▶ [Objectif énoncé] Réécrivez, s'il vous plaît, tout ce qui va du début des données jusqu'à la ligne contenant « (280, 139). », cette ligne comprise, en remplaçant partout « screenshot » par « page » sans rien modifier d'autre.

▶ [Données extraites]
^^^^

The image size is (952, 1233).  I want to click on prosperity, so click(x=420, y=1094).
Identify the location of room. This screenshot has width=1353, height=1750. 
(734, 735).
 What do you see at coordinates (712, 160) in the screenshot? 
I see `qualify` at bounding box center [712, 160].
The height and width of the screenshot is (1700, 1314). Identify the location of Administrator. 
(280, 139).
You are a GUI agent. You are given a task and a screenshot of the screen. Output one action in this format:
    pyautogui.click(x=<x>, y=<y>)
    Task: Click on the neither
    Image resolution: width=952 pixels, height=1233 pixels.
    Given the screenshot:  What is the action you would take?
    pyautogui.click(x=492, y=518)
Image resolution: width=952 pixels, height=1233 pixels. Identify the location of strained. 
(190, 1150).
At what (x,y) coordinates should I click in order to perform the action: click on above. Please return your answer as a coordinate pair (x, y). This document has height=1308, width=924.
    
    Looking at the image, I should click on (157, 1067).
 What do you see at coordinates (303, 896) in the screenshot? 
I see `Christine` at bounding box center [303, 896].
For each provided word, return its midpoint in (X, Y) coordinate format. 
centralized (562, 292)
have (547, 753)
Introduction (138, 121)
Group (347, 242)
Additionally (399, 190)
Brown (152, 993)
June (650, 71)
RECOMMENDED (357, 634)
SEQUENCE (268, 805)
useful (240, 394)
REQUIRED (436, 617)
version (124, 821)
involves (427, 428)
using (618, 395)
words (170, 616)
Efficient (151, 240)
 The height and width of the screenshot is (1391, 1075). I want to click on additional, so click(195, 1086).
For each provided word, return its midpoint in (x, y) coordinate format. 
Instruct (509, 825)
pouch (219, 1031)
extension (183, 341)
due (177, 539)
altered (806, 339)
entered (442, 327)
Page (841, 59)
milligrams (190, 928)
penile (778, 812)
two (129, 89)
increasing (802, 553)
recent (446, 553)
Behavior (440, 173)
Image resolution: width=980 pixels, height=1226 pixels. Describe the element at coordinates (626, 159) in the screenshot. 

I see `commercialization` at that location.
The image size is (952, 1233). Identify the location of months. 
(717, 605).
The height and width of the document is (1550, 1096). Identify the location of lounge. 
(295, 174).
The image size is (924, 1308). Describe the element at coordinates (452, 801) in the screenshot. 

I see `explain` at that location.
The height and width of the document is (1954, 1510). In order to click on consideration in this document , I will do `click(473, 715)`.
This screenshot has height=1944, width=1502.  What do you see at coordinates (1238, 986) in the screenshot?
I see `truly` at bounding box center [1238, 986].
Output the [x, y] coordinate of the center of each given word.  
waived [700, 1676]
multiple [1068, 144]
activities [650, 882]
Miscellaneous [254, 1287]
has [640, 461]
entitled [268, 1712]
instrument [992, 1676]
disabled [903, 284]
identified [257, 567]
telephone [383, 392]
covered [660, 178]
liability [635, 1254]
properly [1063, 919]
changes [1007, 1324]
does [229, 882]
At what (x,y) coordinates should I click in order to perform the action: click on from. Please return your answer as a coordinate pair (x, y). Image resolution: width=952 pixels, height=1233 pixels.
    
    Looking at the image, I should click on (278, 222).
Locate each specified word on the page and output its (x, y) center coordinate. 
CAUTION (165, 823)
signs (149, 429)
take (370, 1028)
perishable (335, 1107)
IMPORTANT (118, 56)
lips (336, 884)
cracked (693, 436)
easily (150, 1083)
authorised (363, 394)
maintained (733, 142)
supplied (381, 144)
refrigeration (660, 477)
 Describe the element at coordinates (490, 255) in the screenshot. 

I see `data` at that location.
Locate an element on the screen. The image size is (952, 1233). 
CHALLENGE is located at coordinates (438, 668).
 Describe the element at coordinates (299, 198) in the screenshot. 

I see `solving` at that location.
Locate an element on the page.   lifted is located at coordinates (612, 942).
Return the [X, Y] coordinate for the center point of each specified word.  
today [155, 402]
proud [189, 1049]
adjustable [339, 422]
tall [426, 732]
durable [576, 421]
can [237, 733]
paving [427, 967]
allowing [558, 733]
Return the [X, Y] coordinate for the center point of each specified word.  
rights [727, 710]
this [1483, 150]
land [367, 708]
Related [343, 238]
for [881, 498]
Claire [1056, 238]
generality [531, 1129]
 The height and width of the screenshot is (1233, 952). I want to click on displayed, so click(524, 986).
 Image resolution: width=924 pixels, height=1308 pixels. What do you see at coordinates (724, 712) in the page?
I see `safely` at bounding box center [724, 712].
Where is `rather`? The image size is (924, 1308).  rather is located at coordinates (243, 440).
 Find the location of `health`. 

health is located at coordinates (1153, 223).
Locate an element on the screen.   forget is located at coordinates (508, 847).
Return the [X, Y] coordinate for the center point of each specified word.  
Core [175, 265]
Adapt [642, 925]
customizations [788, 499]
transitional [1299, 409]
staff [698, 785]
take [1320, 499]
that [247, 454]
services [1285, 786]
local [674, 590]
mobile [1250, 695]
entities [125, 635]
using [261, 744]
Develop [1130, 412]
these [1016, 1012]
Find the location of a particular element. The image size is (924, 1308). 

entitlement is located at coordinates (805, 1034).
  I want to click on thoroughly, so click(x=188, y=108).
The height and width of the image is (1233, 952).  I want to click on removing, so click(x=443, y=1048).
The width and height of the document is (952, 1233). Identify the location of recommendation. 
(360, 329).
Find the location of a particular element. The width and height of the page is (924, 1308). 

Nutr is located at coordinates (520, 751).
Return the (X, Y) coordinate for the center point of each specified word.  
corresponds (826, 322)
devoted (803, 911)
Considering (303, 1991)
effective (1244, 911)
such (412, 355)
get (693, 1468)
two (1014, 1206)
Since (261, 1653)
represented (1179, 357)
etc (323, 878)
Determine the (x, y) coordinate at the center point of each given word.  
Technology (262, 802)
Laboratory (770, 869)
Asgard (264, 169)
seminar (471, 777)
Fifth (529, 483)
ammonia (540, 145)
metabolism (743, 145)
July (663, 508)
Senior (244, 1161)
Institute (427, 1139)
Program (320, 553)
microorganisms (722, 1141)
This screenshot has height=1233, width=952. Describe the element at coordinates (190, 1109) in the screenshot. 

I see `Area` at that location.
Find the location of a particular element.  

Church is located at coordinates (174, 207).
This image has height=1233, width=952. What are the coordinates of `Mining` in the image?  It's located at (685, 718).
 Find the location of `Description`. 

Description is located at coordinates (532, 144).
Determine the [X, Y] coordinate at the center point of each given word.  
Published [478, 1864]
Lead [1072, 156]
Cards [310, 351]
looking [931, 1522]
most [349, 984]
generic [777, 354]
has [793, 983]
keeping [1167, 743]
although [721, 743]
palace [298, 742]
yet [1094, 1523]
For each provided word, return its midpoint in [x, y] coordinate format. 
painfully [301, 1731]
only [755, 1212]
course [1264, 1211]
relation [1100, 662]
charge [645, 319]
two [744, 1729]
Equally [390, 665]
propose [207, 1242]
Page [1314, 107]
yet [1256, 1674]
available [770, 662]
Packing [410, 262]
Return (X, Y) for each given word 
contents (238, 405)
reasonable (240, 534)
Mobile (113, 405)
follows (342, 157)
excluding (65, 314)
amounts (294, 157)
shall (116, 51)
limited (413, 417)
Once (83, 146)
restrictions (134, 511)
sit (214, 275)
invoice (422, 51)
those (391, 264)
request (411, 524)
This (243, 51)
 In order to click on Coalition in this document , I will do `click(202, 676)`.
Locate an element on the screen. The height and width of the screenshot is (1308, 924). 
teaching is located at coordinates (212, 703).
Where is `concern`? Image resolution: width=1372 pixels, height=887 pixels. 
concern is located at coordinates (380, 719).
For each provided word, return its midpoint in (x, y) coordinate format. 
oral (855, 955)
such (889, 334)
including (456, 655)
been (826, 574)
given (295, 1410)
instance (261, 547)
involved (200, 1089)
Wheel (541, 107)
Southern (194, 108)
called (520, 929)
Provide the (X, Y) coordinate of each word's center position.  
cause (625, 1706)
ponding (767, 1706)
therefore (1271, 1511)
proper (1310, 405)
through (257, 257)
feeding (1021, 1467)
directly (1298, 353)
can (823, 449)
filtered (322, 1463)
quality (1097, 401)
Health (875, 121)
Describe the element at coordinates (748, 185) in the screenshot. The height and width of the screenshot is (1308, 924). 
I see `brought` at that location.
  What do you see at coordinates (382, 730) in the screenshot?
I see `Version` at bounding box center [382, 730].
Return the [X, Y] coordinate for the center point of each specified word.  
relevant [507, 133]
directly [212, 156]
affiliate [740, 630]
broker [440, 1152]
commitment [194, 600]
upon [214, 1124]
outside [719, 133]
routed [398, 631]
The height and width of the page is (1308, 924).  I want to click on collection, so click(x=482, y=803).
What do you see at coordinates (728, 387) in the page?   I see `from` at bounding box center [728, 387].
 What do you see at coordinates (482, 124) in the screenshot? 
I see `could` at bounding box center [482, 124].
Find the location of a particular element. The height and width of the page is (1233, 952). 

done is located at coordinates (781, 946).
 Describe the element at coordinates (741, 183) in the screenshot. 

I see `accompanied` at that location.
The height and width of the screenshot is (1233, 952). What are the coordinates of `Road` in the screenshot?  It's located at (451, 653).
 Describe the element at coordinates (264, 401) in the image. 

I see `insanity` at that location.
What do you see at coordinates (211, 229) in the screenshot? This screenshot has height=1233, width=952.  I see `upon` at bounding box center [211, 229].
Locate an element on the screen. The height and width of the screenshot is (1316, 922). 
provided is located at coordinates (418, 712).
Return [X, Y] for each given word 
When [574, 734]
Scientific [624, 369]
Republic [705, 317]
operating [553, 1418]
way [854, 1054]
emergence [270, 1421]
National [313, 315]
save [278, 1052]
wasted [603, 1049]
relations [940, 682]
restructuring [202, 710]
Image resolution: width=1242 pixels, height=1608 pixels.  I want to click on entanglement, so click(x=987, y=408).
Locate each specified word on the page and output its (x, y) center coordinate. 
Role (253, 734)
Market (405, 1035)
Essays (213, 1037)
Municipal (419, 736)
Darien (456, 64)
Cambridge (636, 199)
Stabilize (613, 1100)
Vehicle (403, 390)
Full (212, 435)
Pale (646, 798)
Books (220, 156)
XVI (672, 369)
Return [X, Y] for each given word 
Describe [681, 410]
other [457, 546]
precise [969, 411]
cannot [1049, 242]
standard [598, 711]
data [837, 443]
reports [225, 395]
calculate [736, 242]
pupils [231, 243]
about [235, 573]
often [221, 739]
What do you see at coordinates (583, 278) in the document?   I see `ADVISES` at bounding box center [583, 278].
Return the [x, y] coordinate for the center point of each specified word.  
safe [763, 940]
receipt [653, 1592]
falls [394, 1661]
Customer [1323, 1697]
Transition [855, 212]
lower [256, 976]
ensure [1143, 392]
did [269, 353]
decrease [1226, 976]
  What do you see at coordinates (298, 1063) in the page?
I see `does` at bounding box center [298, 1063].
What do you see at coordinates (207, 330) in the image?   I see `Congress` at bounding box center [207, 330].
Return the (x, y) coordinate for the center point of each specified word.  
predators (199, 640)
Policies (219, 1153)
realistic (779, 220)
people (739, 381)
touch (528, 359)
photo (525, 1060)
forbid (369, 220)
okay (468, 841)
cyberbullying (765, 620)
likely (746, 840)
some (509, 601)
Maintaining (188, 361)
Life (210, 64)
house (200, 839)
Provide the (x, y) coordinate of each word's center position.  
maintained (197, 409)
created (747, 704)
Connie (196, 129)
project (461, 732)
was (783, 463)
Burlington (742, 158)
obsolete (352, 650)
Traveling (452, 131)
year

^^^^

▶ [Réponse finale]
The image size is (952, 1233).  I want to click on prosperity, so click(x=420, y=1094).
Identify the location of room. This page has width=1353, height=1750. 
(734, 735).
 What do you see at coordinates (712, 160) in the page? 
I see `qualify` at bounding box center [712, 160].
The height and width of the page is (1700, 1314). Identify the location of Administrator. 
(280, 139).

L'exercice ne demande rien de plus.